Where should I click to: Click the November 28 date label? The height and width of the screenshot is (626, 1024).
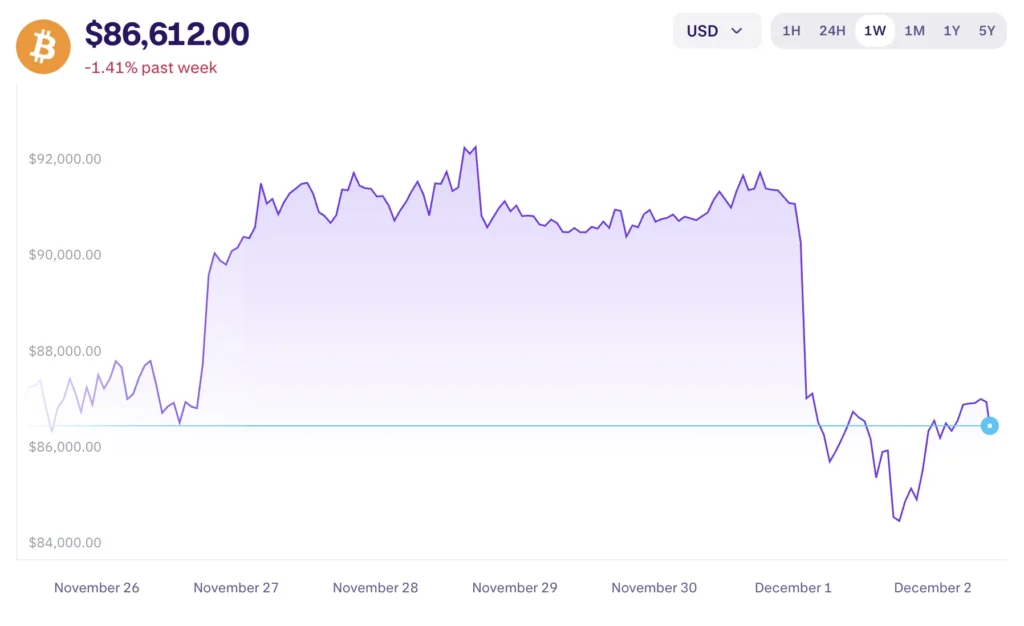pos(375,588)
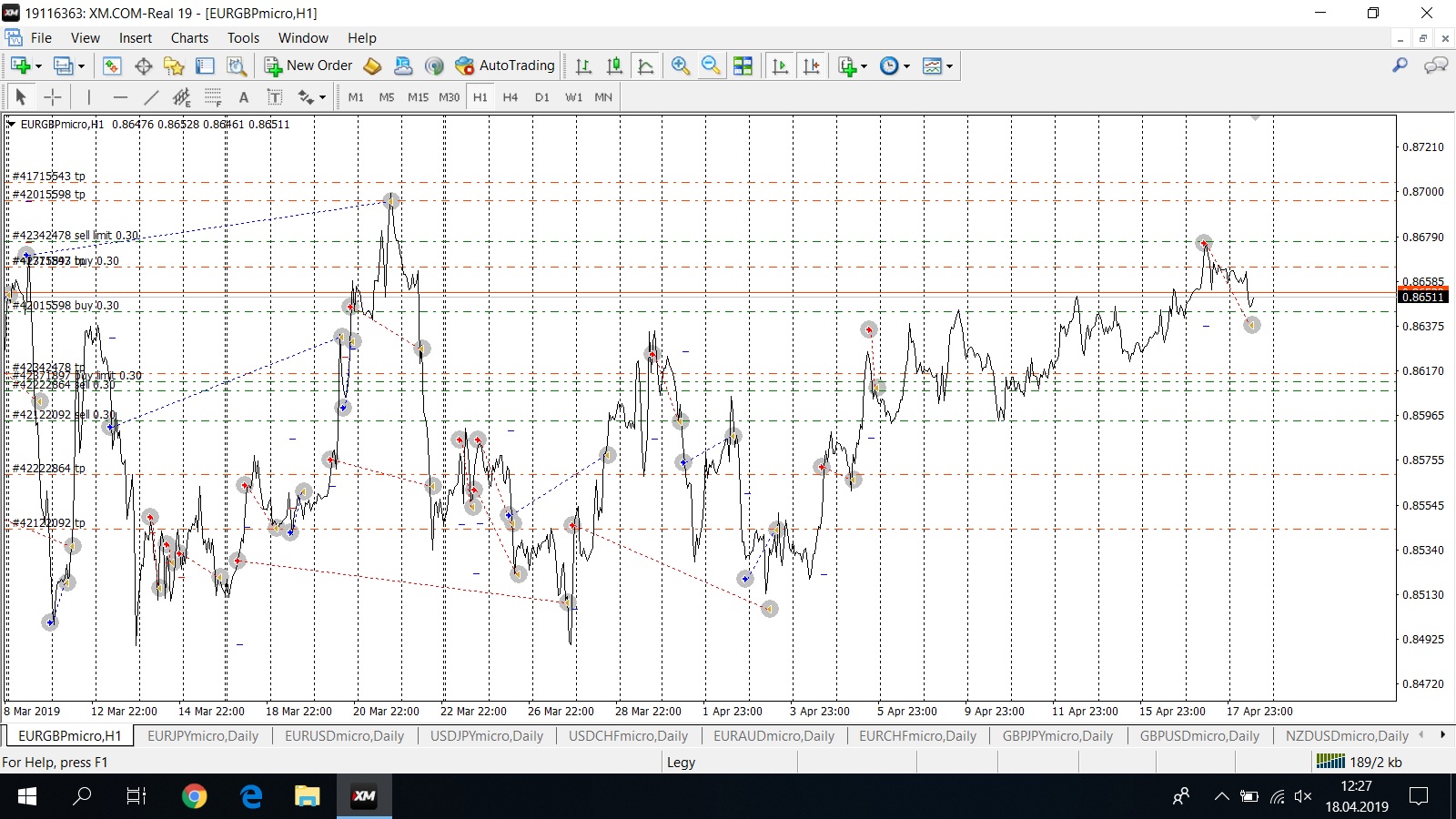This screenshot has height=819, width=1456.
Task: Choose the Fibonacci retracement tool
Action: [x=213, y=97]
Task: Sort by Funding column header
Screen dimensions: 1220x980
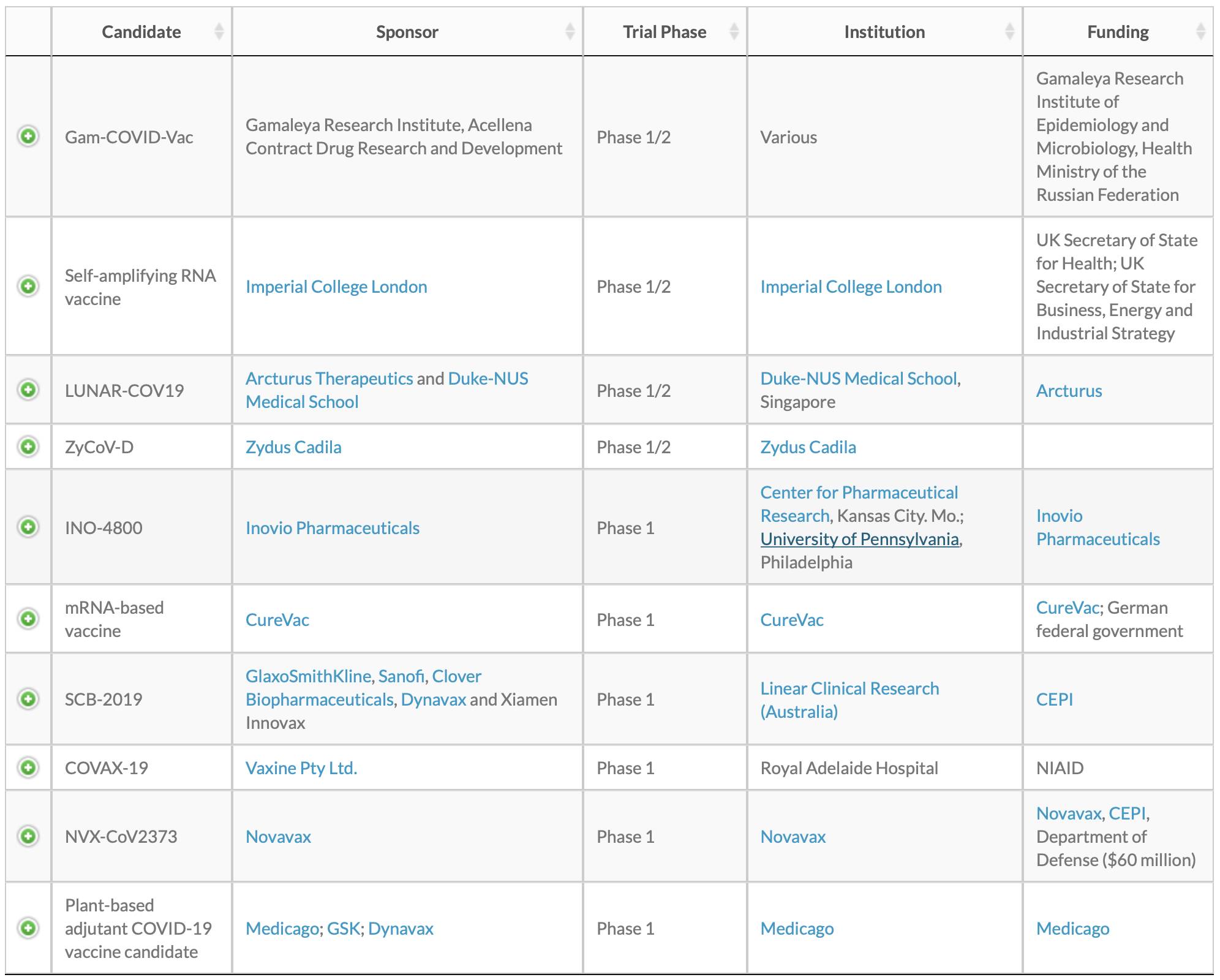Action: (1118, 32)
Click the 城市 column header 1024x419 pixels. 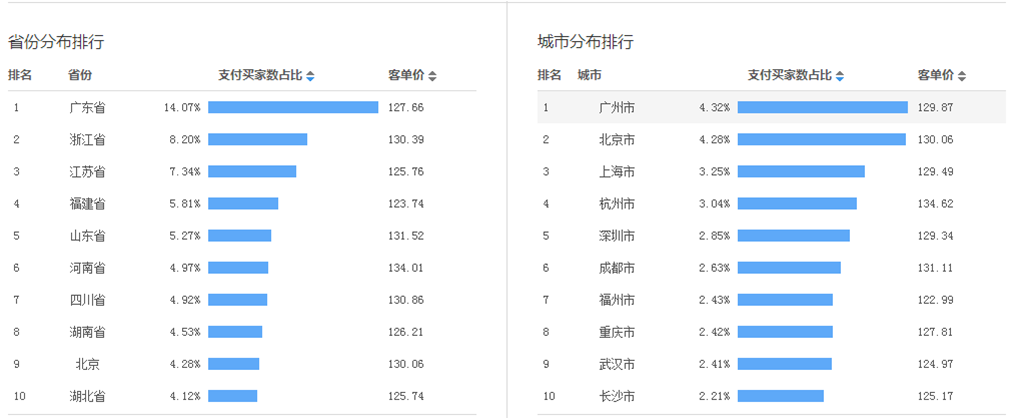pos(590,75)
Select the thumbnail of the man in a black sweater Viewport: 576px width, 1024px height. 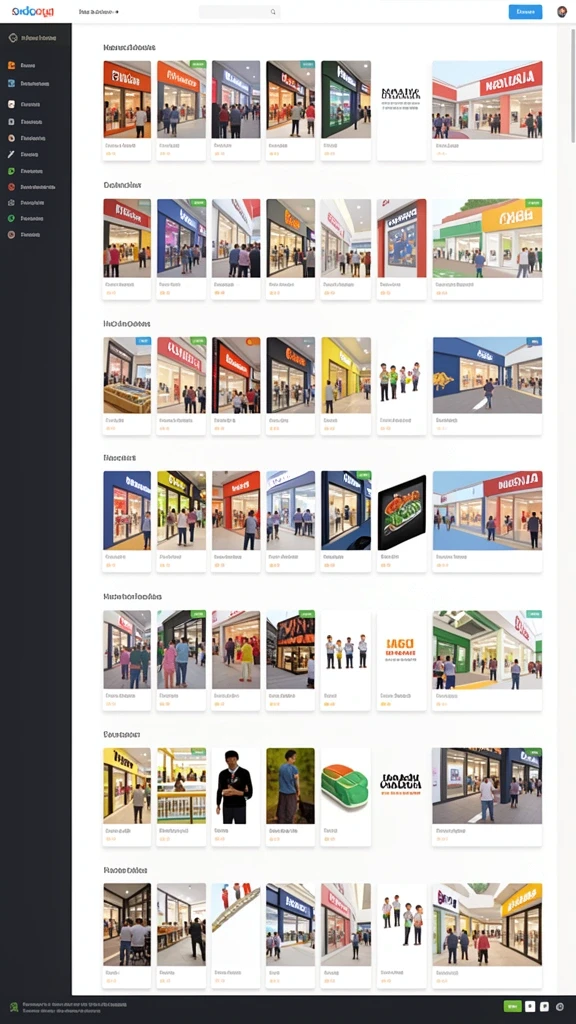[236, 786]
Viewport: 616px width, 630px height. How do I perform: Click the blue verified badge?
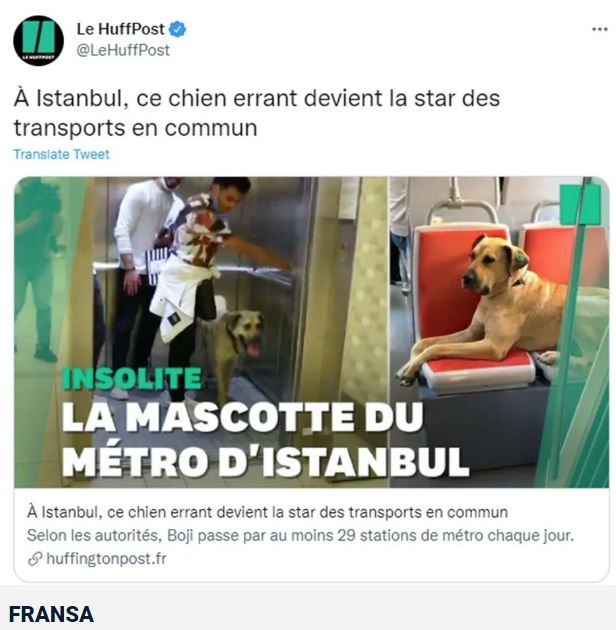[x=177, y=29]
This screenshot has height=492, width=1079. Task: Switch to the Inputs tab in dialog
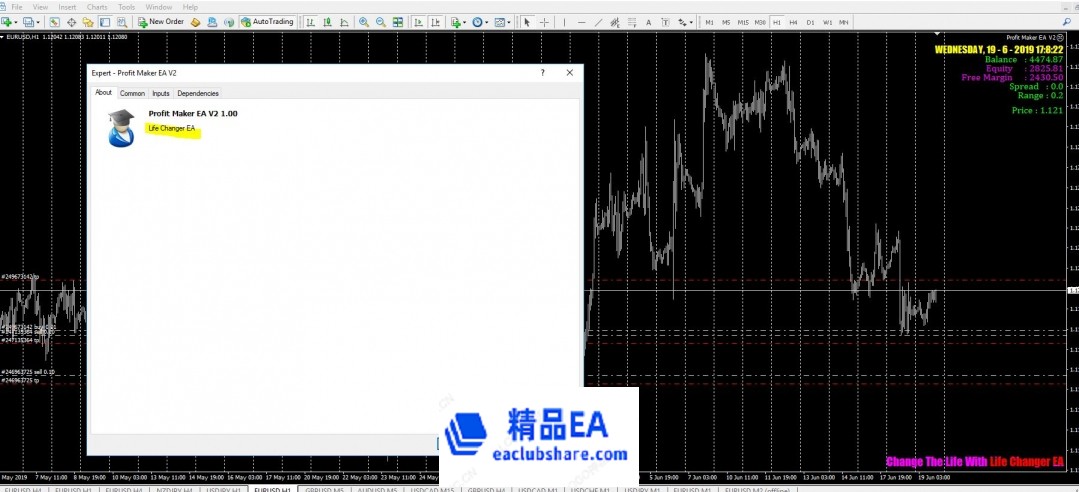click(x=160, y=93)
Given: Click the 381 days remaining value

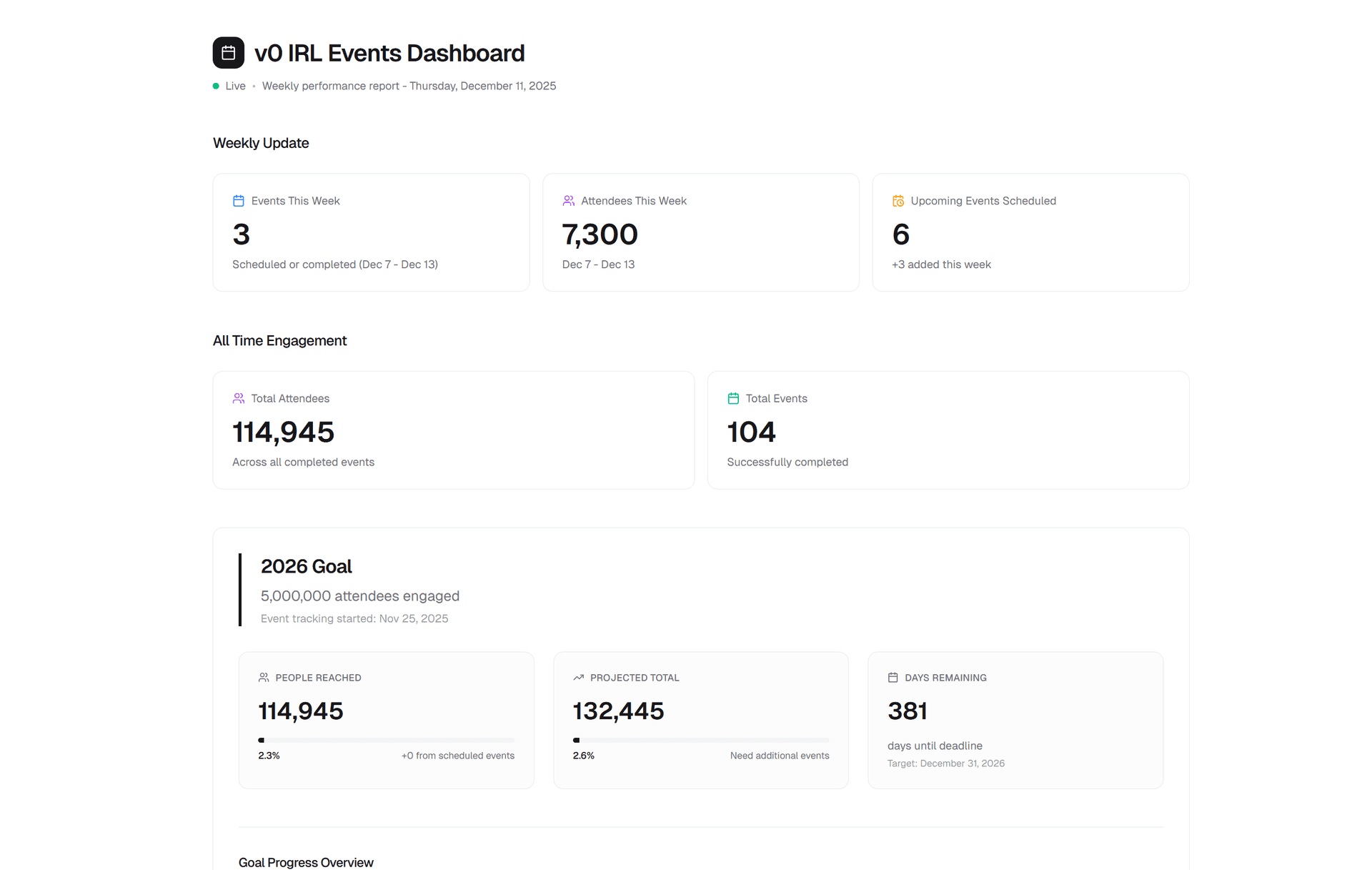Looking at the screenshot, I should tap(908, 711).
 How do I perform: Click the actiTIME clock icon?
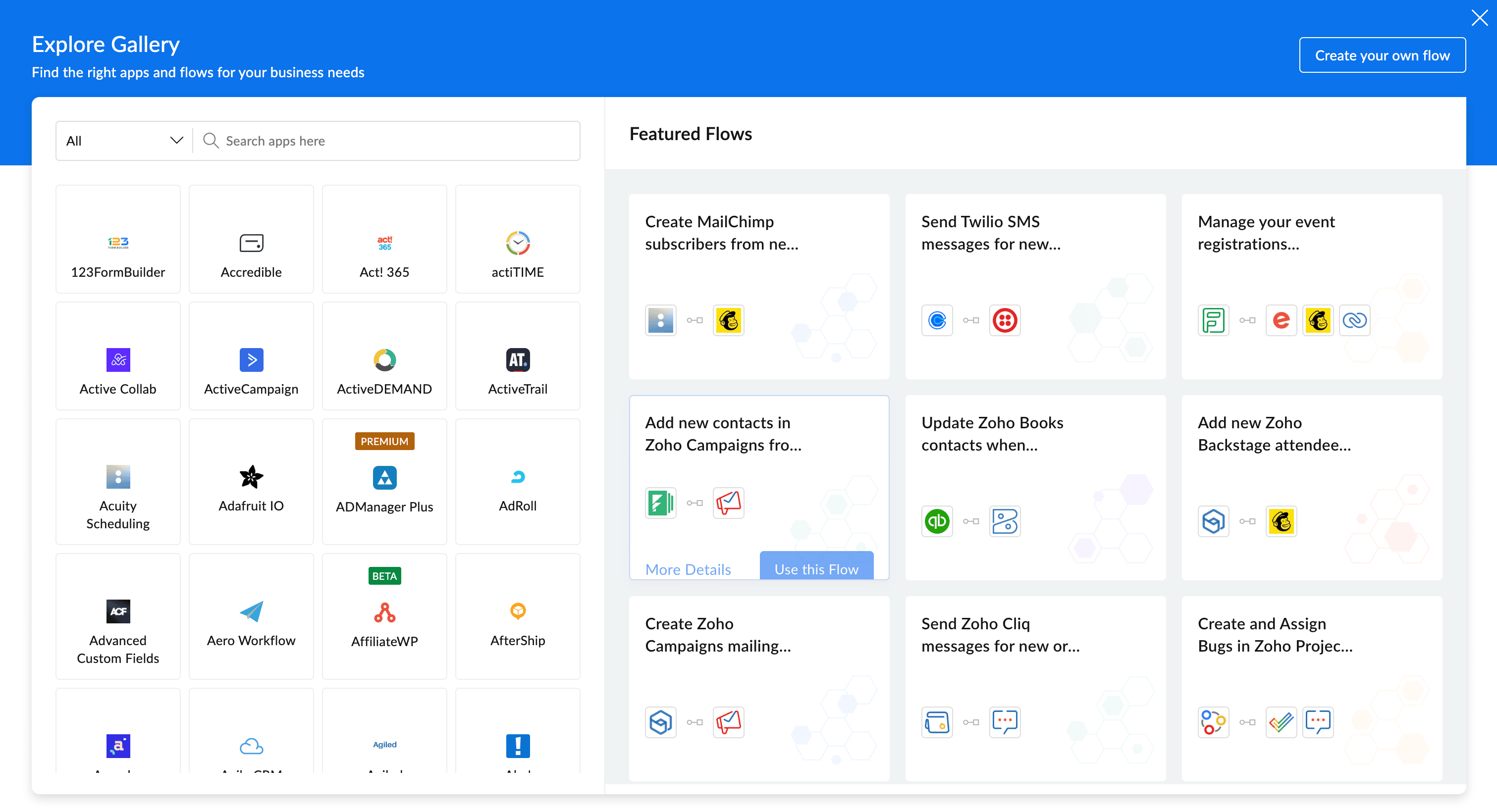(517, 243)
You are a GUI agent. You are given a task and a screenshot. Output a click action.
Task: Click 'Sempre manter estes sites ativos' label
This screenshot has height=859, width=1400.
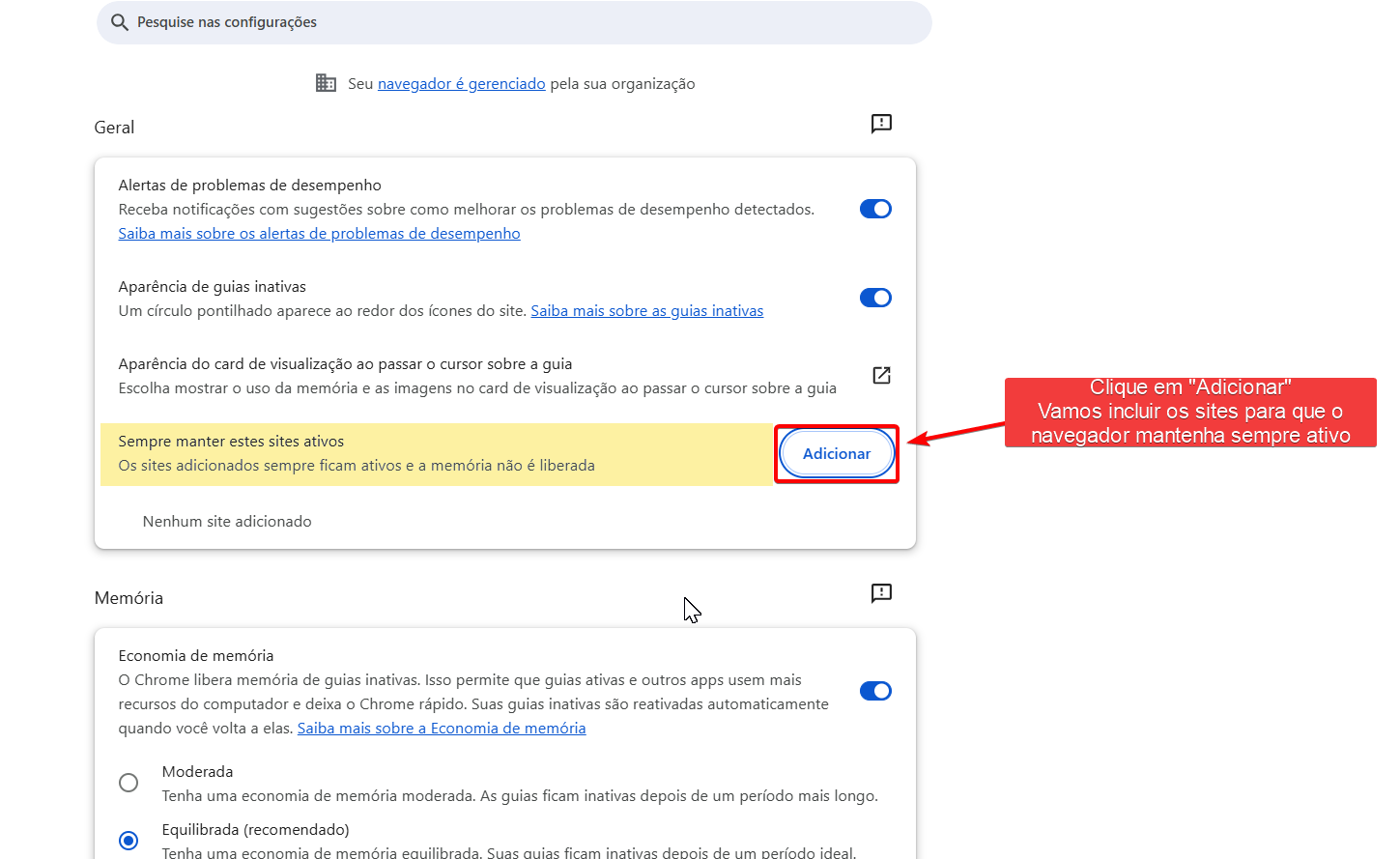231,442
------------------------------------------------------------------------
- **Goal**: Retype the items word for word, from the line containing "How do I perform: Click the actiTIME" through the end of the items, including both ends. Leave the pictures out of your answer.

- **Answer to the task**:
 How do I perform: Click the actiTIME clock icon?
(517, 243)
You are a GUI agent. You are given a task and a screenshot. Output a click action.
Task: Click 'Sempre manter estes sites ativos' label
This screenshot has height=859, width=1400.
231,442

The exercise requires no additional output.